::: SUPPLIED PASSAGE :::

The Coast and Geodetic Survey Distinguished Service Medal is a decoration of the United States Coast and Geodetic Survey presented to personnel of the Coast and Geodetic Survey for service during World War II, the national emergency preceding it, or its aftermath.

==History==

United States Coast and Geodetic Survey personnel were eligible for the awards and decorations of the United States Department of Commerce and the awards and decorations of other uniformed services with which they served. However, although the Coast and Geodetic Survey traced its history to 1807, it had no awards of its own until 21 July 1945, when President Harry S. Truman signed Executive Order 9590, authorizing six awards in recognition of Coast and Geodetic Survey service during World War II, the national emergency preceding it, or its aftermath: The Coast and Geodetic Survey Distinguished Service Medal was one of the six awards.

::: INFORMATION GIVEN :::

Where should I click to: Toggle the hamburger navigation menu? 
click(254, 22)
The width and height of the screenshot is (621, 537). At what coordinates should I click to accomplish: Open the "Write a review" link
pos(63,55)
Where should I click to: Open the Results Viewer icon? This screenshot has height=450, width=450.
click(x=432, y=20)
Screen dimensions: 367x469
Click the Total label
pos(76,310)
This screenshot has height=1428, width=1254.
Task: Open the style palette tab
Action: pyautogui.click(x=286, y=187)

:::
::: INFORMATION GIVEN :::

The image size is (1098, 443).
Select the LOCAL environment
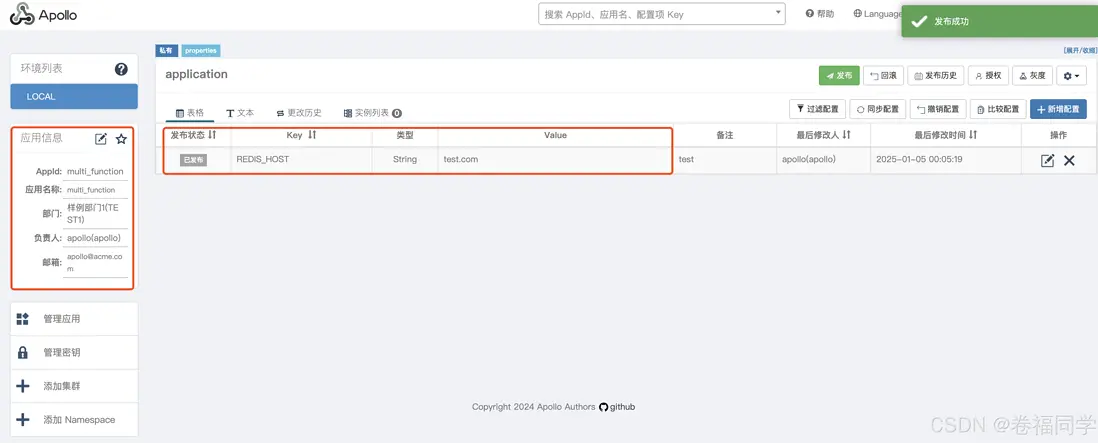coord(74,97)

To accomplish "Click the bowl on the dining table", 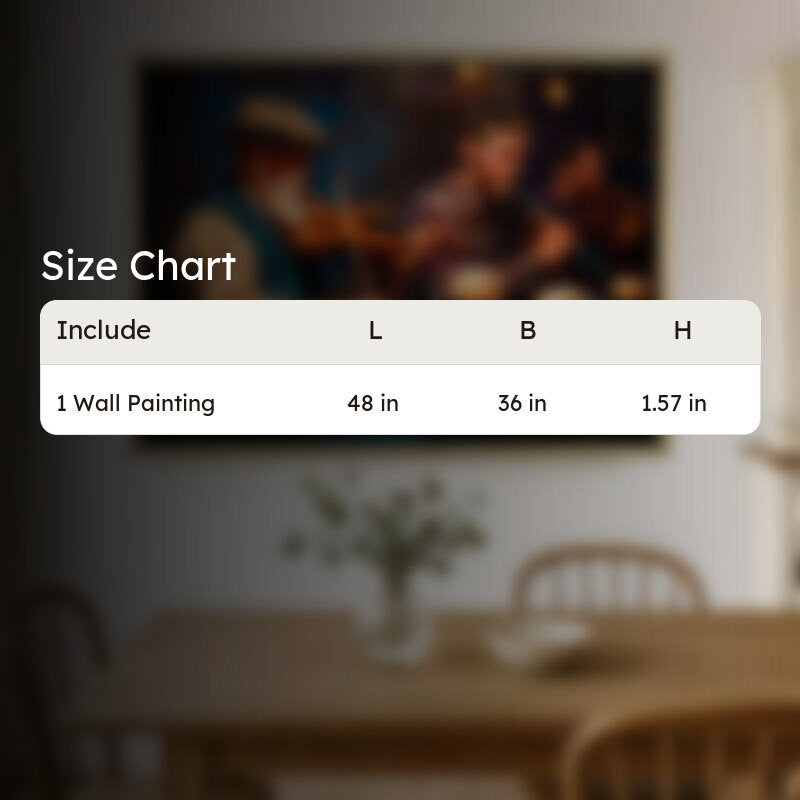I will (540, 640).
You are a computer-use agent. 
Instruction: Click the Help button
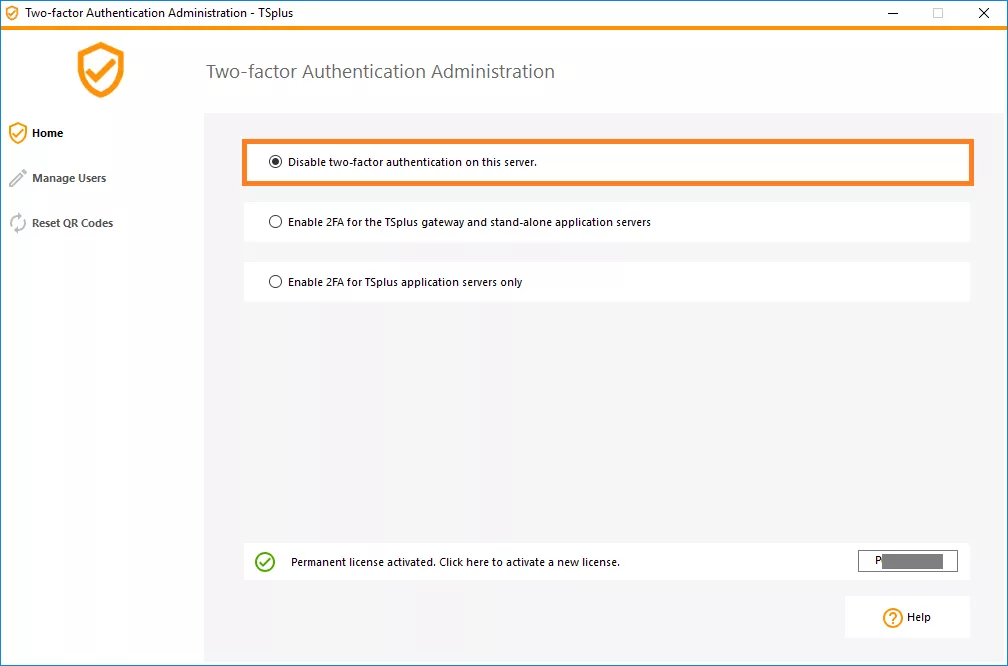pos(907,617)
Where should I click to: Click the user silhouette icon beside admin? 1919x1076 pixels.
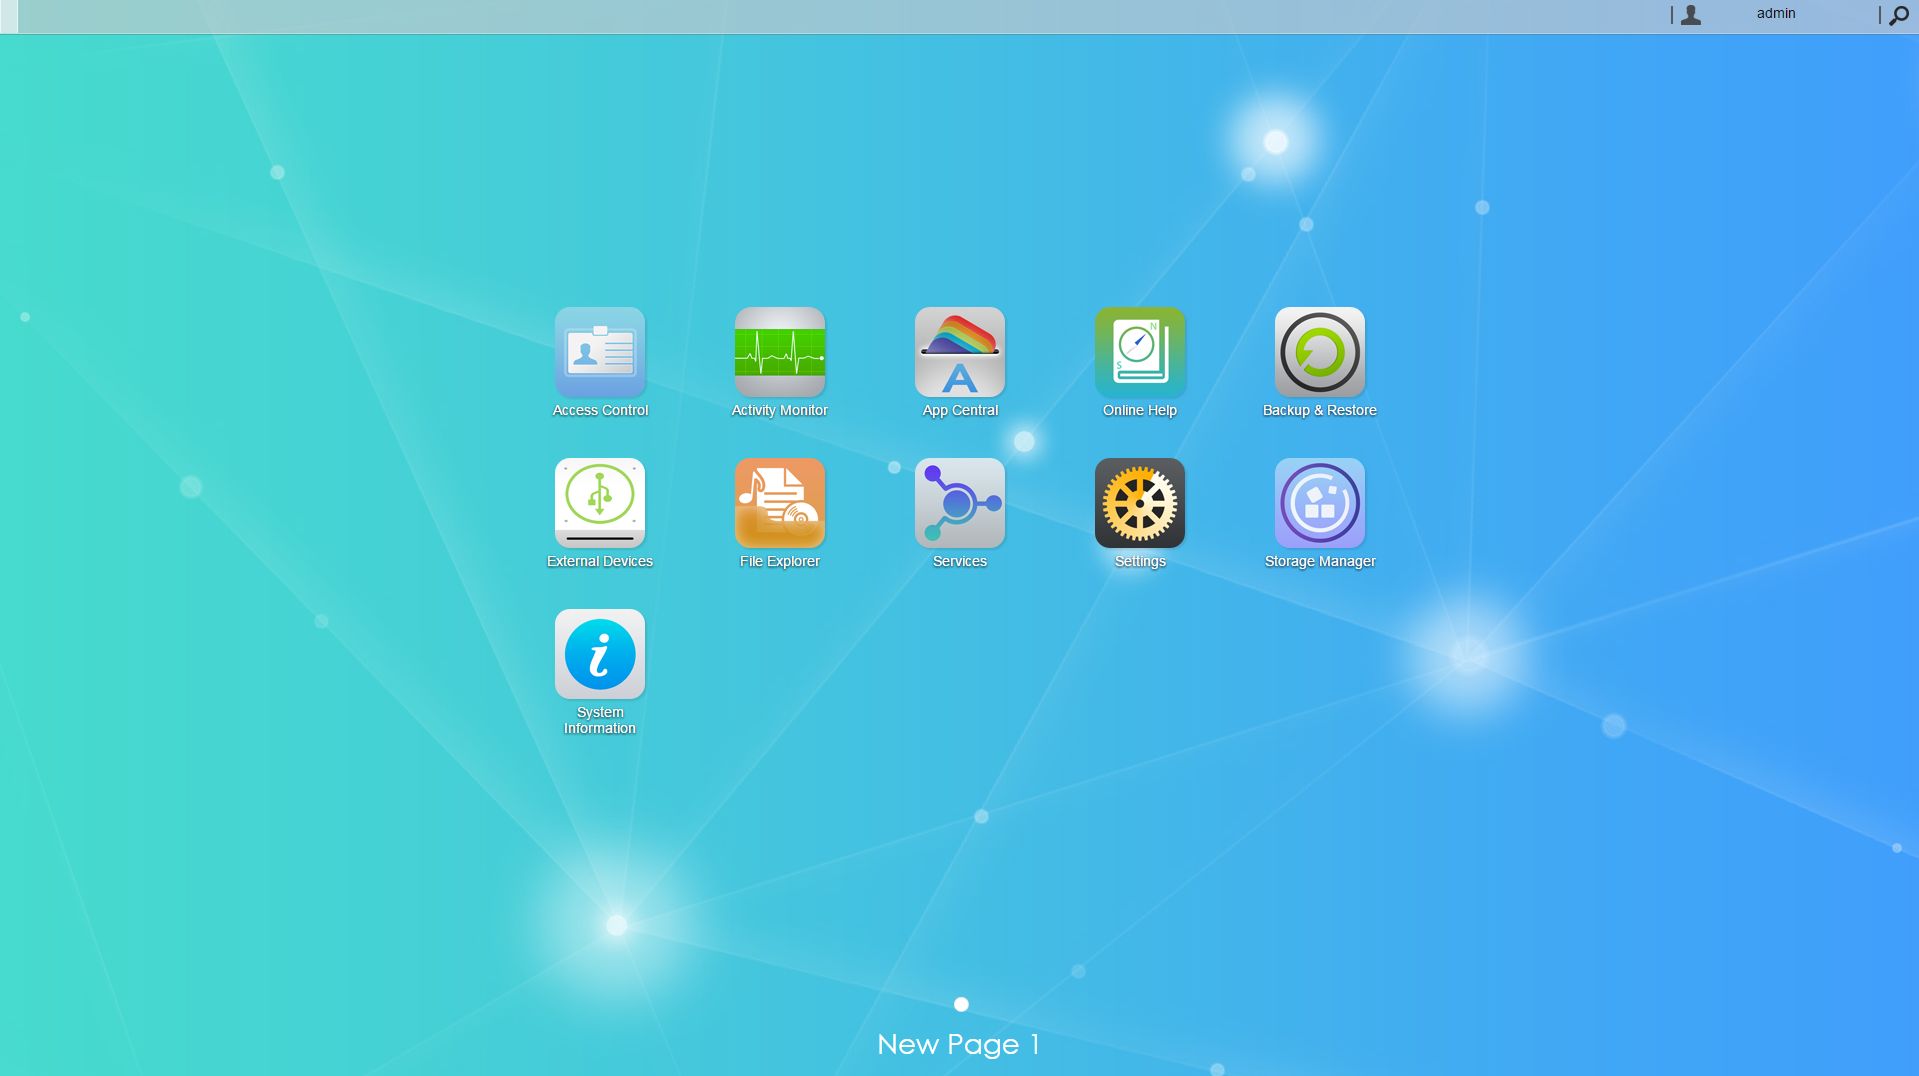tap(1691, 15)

:::

#### [YOUR OBJECTIVE]
In the medal text, on what date did President Harry S. Truman sign the executive order that gave the Coast and Geodetic Survey its own awards?

#### [RESPONSE TO THE EXERCISE]
21 July 1945